WORK TO COMPLETE ▸
Copy out the part that opens with the line containing "Renter’s Insurance (23, 9)" and closes with the line containing "Linkedin [Click here", both lines included, with each coordinate in the answers multiplied by 1.45 and rounded to a whole number (halves round up), and leave all other numbers as they are. Leave the pictures out of your answer.

=======

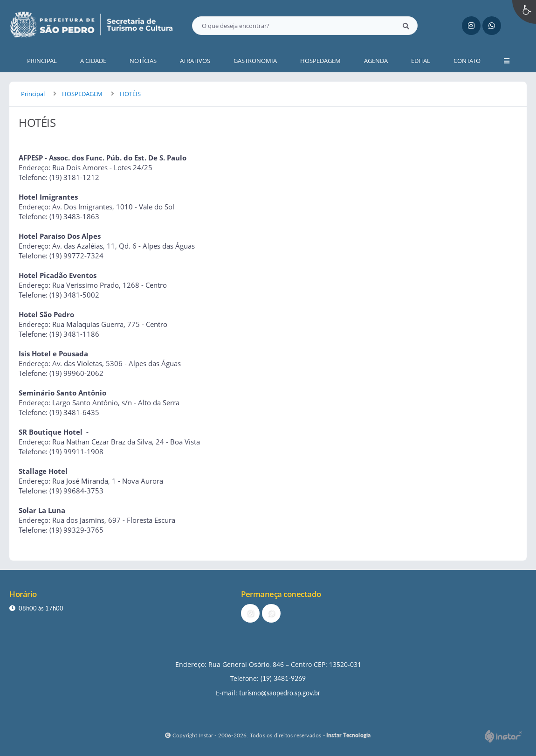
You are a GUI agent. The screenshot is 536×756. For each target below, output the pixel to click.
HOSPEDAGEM (82, 94)
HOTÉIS (130, 94)
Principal (33, 94)
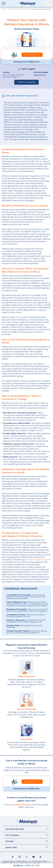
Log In (49, 2)
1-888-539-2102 (39, 75)
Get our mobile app (26, 709)
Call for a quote (26, 82)
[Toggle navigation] (3, 4)
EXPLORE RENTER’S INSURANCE (22, 96)
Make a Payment (26, 676)
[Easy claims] (26, 730)
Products (11, 9)
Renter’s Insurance (23, 9)
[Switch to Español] (50, 5)
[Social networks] (12, 857)
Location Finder (20, 805)
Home (4, 9)
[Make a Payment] (26, 667)
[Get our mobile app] (26, 700)
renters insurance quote (38, 560)
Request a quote (32, 55)
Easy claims (27, 739)
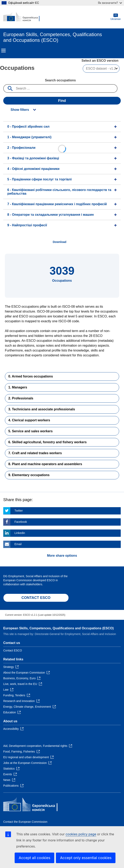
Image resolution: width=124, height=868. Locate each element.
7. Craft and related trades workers (35, 453)
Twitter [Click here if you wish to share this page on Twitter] (19, 510)
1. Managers (18, 387)
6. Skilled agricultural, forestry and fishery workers (47, 442)
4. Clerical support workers (29, 420)
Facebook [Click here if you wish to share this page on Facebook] (21, 522)
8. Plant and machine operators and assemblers (45, 464)
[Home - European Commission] (23, 17)
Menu (3, 51)
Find (62, 101)
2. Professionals (21, 398)
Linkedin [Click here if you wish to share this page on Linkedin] (20, 533)
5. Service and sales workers (30, 431)
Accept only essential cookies (85, 858)
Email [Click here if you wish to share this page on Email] (18, 544)
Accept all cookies (34, 858)
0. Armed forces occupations (30, 376)
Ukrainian (116, 17)
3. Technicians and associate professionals (42, 409)
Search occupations (60, 80)
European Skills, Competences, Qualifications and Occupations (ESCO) (58, 628)
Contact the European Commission (25, 822)
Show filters (20, 110)
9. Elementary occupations (29, 475)
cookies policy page (81, 834)
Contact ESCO (13, 650)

=======

THE ANSWER ▸
Renter’s Insurance (33, 13)
[Switch to Español] (73, 7)
[Social networks] (17, 1243)
Location Finder (29, 1167)
Home (6, 13)
[Make a Payment] (38, 967)
[Get our mobile app] (38, 1015)
renters insurance quote (55, 812)
Request a quote (46, 80)
Easy claims (39, 1072)
Image resolution: width=124, height=868. Locate each element.
7. Craft and related trades workers (51, 657)
Twitter [Click here if you wish to share this page on Twitter] (28, 740)
1. Managers (26, 561)
6. Skilled agricultural, forestry and fishery workers (68, 641)
4. Clerical support workers (42, 609)
Facebook [Click here if you wish to share this page on Facebook] (30, 757)
8. Plant and machine operators and assemblers (65, 673)
[Home - European Commission] (33, 25)
Menu (4, 74)
Find (90, 146)
2. Professionals (30, 577)
Linkedin [Click here if you wish to share this page on Linkedin] (29, 773)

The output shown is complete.